Cinq minutes après, Paganel déposa de larges tranches de venaison sur les charbons produits par la racine de llaretta. Dix minutes plus tard, il servit à ses compagnons cette viande fort appétissante sous le nom de « filets de guanaque. » Personne ne fit de façons, et chacun y mordit à pleines dents.

Mais, à la grande stupéfaction du géographe, une grimace générale accompagnée d’un « pouah » unanime accueillit la première bouchée.

« C’est horrible ! dit l’un.

— Ce n’est pas mangeable ! » répliqua l’autre.

Le pauvre savant, quoi qu’il en eût, dut convenir que cette grillade ne pouvait être acceptée, même par des affamés. On commençait donc à lui lancer quelques plaisanteries qu’il entendait parfaitement, du reste, et à dauber son « mets de l’Olympe ; » lui-même cherchait la raison pour laquelle cette chair de guanaque, véritablement bonne et très-estimée, était devenue détestable entre ses mains, quand une réflexion subite traversa son cerveau.

« J’y suis, s’écria-t-il ! Eh parbleu ! j’y suis, j’ai trouvé !

— Est-ce que c’est de la viande trop avancée ? demanda tranquillement Mac Nabbs.

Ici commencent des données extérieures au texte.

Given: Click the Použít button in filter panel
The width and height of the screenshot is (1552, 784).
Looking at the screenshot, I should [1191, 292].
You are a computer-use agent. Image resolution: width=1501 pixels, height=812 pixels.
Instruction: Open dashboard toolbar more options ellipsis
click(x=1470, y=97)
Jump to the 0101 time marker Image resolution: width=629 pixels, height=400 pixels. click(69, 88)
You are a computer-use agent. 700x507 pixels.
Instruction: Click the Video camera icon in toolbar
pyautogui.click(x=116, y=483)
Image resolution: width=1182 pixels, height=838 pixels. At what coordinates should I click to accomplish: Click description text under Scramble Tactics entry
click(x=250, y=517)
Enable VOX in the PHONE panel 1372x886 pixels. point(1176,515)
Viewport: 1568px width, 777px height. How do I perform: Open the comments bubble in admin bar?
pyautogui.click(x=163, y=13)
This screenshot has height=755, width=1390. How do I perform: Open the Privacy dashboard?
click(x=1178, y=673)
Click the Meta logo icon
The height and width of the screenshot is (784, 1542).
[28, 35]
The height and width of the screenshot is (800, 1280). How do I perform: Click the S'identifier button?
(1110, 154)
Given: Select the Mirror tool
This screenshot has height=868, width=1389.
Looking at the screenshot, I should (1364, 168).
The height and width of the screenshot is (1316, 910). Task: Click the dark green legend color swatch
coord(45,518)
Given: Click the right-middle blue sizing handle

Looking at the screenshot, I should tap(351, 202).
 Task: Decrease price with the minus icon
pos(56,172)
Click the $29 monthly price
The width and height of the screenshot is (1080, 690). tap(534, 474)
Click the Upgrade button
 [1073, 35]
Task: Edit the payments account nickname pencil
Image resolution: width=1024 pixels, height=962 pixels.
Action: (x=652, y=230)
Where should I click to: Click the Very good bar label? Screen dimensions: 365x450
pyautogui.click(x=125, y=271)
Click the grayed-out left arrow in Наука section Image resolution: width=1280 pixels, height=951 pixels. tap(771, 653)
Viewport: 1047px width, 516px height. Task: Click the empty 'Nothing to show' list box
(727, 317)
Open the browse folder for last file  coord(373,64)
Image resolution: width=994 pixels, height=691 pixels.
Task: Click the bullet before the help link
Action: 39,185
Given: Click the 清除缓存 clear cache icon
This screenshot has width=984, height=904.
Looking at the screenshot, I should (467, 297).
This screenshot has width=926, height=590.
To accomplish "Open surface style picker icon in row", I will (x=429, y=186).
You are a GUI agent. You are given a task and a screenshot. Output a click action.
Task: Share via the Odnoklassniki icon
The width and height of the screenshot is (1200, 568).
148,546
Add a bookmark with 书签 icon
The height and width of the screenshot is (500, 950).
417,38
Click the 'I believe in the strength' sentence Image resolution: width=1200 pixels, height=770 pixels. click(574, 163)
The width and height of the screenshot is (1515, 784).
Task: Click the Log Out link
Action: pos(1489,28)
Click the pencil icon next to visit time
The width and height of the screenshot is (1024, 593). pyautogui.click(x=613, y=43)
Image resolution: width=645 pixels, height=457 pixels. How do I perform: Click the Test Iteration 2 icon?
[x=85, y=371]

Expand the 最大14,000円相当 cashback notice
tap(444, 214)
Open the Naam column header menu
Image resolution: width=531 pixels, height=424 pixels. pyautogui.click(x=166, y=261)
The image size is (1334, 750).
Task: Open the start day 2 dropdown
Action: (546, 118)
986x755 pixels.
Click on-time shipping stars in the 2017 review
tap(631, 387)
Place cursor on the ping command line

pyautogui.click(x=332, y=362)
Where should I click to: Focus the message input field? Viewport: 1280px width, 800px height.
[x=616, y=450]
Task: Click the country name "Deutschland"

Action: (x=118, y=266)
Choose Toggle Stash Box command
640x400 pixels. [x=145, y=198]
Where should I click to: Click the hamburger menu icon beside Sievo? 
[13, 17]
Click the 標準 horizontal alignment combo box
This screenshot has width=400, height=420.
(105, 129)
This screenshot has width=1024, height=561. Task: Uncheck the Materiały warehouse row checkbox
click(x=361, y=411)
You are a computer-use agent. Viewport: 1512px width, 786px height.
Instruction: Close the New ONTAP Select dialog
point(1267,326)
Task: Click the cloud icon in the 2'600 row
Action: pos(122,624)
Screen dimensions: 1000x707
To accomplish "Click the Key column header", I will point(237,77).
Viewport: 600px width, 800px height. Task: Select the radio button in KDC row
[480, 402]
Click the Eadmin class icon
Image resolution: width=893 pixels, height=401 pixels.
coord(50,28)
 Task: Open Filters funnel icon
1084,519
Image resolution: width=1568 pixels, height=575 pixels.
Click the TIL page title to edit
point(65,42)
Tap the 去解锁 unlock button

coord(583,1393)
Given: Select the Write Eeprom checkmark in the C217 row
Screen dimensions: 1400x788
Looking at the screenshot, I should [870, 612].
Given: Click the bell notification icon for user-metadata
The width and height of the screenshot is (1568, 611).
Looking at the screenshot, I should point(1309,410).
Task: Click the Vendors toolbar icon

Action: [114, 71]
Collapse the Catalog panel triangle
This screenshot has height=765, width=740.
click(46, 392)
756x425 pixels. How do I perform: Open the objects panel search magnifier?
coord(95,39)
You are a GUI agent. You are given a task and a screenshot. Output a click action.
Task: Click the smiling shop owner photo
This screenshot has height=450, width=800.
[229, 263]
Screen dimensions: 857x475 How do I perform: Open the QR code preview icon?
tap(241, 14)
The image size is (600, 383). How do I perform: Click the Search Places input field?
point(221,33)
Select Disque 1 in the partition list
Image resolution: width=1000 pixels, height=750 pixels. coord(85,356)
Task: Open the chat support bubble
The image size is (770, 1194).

— Non, major intolérant, mais de la viande qui a trop marché ! Comment ai-je pu oublier cela ?

— Que voulez-vous dire ? monsieur Paganel, demanda Tom Austin.

— Je veux dire que le guanaque n’est bon que lorsqu’il a été tué au repos ; si on le chasse longtemps, s’il fournit une longue course, sa chair n’est plus mangeable. Je puis donc affirmer au goût que cet animal venait de loin, et par conséquent le troupeau tout entier.

— Vous êtes certain de ce fait ? dit Glenarvan.

— Absolument certain.

— Mais quel événement, quel phénomène a pu effrayer ainsi ces animaux et les chasser à l’heure où ils devraient être paisiblement endormis dans leur gîte ?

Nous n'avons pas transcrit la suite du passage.